I think the thing that annoyed me the most about this book was that it had the potential to be so good, and it was a huge letdown. The bones were there, but the execution was lacking. The first third was mostly great and it slowly went downhill from there.

First of all, the book was way too long and slow-paced. There were whole long sections in there focusing on the heroine's days at work and her repetitive musings about work that could have been significantly cut down without losing anything. We never even get to see her meet two of the hero's bandmates, which I think would have made a much better use of the page-time. I'll come back to this part later, but the last quarter of the book was full of unnecessary melodrama that also went on for way too long. It felt like it needed a really good edit.

It pains me to say this, because I usually love 'unlikeable' heroines, but being in Ari's head was an exercise in frustration. If she were just somewhat less judgmental, pessimistic, and wilfully ignorant, I would've liked this book a lot more. I think part of the reason the book felt so long is how negative and closed-off she was about almost everything. And every time she had an epiphany about something, she'd seemingly forget all about it by the next chapter.

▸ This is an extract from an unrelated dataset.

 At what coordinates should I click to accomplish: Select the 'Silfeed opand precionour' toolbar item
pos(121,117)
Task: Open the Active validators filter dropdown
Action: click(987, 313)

Now, back to what I said about the last quarter of the book. The thing that mainly kept me reading this book was how much I loved the hero, Jihoon, but his refusal to really listen to and understand Ari's qualms about his fame began to get on my nerves at this point.
This is then compounded by the third-act conflict, where his decision not to go against his company to defend her reputation (after a picture of them goes viral and the company decide to malign her) really did not make sense with his previous characterisation and soured me on him. Ari also did not make sense at this point, with her insistence on wanting to take their relationship public when she had previously been serious about her privacy and knew that Jihoon wasn't allowed to be seen publicly dating. It all felt so unnecessary and overdramatic. I would have much rather seen them work through the conflict together, but instead they break up (AGAIN) and spend longer apart than they actually spent together throughout the whole book. They only reconcile in the very last chapter and the epilogue doesn't even have them on page together!